• ПИСЬМЕННОЕ ЗАДАНИЕ 1:
Воспроизведите без изменений фрагмент текста о Державине от слов «Через несколько дней, во» до слов «обер-офицеров Преображенского полка.» включительно.

Недаром даже в позднейшей оде "Вельможа" мы встретим несколько отрывков, почти без изменения перенесенных Державиным из оды "На знатность". В том числе и такие дышащие благородством строки:
Я князь, коль мой сияет дух,
Владелец — коль страстьми владею,
Болярин — коль за всех болею,
Царю, закону, церкви друг.
2
В безуспешных хлопотах проходило время. Меж тем завершились дни празднеств и на участников отгремевших войн пролился дождь наград. Не были обойдены и недавние товарищи Державина по секретной комиссии: гвардейские офицеры Маврин, Сабакин и Горчаков получили значительные имения в Полоцкой провинции. Поручик порешил действовать отважнее и обратиться с просьбицей к фавориту, графу и полуполковнику Преображенского полка Григорию Александровичу Потемкину.
Перечислив эпизоды, в коих он отличился, Державин писал своему командиру: "От всех генералов, бывших с начала сей экспедиции, за все мои похвальные дела имею похвальные ордера. Сверх сего, в Казани и в Оренбургском уезде лишился всего... имения, даже мать моя была в полону. Я два раза чуть не был в руках Пугачева. Потерял все, а пользоваться монаршею милостию, взять из новоучрежденных банков не могу, потому что я под деревни мои должен в банк. Вот обстоятельства под командою вашего сиятельства служащего офицера. Для чего я обижен перед ровными мне? Дайте руку помощи и дайте прославление имени своему".
Потемкин жил в те поры под Москвой вместе с Екатериною II, в маленьком, не более шести комнат домике, — императрица купила у князя Кантемира его деревню Черная Грязь. Приехав туда, Державин нашел при дверях вельможи камер-лакея, который воспрещал вход в уборную, где Потемкину чесали волосы. Поручик смело отстранил лакея со словами:
— Где офицер идет к своему подполковнику, там ему никто препятствовать не может!
Громадный Потемкин сидел в пудер-мантеле, из которого торчали только мясистые, несмотря на молодое лицо, щеки.
Он уставил единственный сверкающий глаз на Державина. Поручик сказал свое имя и подал письмо. Фаворит пробежал глазом бумагу:
— Ступай! Я доложу государыне...
Через несколько дней, во время полкового ученья, Державин напомнил о себе Потемкину, и тот сказал, что императрица наградит его 6 августа, в день Преображения, когда изволит удостоить обеденным столом штаб- и обер-офицеров Преображенского полка.
В назначенный день царила теплынь, и в Черной Грязи столы были выставлены прямо на воле. В ожидании торжества Державин слонялся между военного народа и увидал вылезающего из кареты Петра Михайловича Голицына. Тридцатисемилетний генерал-аншеф сам подошел к своему любимцу. Державин начал жаловаться на судьбу, рассказал, что оренбургское его именьице вконец расстроено поборами, учиненными командою подполковника Михельсона.
— Жили у меня в деревне, яко в съезжем месте, недели с две. Съели весь хлеб молоченый и немолоченый, солому и овес, скот и птиц. И даже сожгли дворы и разорили крестьян до основания, побрав у них одежду и все имущество...

(Записи набора данных)
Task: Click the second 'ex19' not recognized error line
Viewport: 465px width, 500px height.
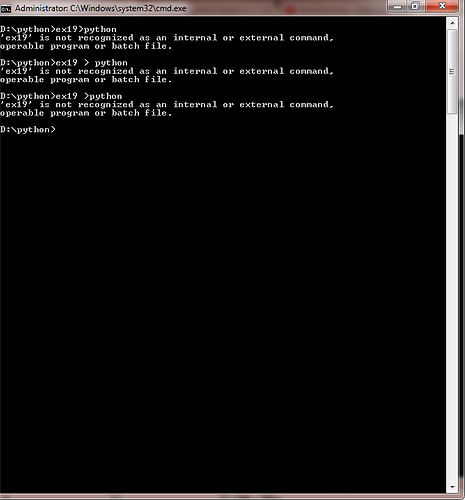Action: click(167, 71)
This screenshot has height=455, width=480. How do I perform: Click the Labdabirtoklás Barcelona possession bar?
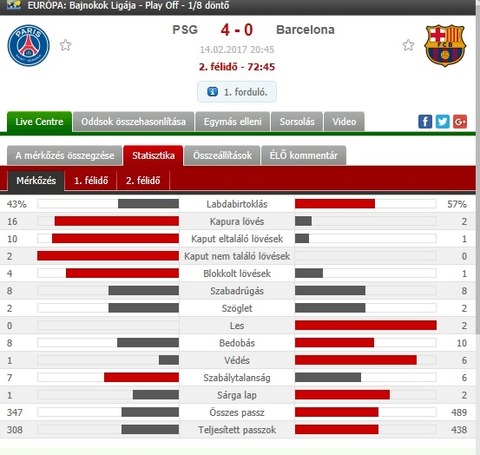pos(366,204)
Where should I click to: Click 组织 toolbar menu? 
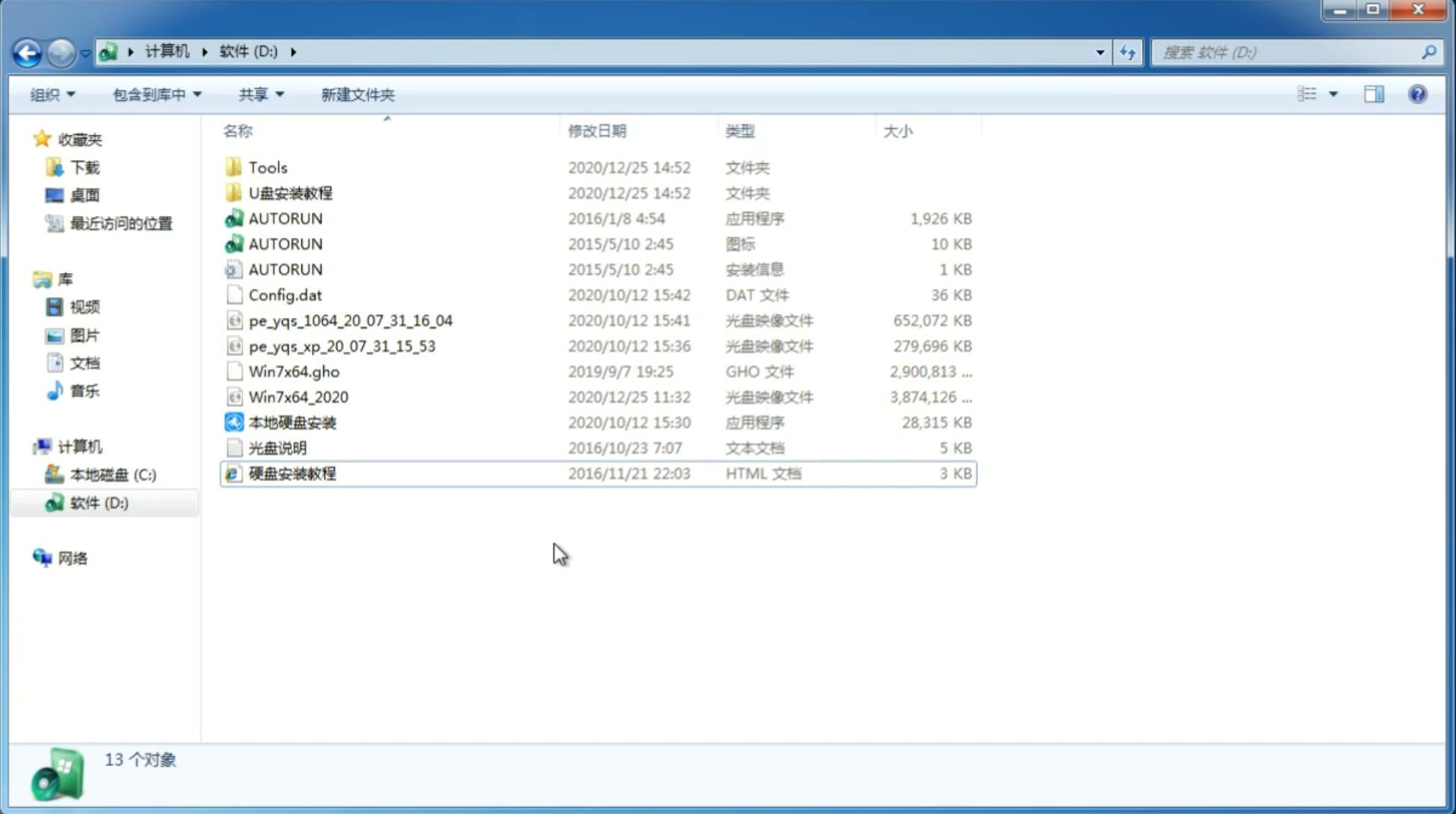point(52,94)
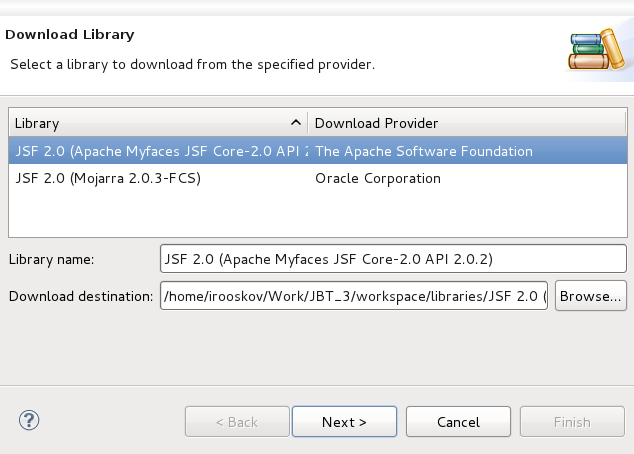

• ПИСЬМЕННОЕ ЗАДАНИЕ 2:
Приведите весь листинг заново вместе с запросами и сместите на -50 каждое число координат в ответах. Изображения в ответ не включайте.

• РЕШЕНИЕ ЗАДАНИЯ 1:
Через несколько дней, во время полкового ученья, Державин напомнил о себе Потемкину, и тот сказал, что императрица наградит его 6 августа, в день Преображения, когда изволит удостоить обеденным столом штаб- и обер-офицеров Преображенского полка.

• РЕШЕНИЕ ЗАДАНИЯ 2:
Task: Click the second 'ex19' not recognized error line
Viewport: 465px width, 500px height.
Action: click(117, 21)
This screenshot has height=455, width=480. How do I perform: Click the Labdabirtoklás Barcelona possession bar?
pos(316,154)
Where should I click to: Click 组织 toolbar menu? 
point(2,44)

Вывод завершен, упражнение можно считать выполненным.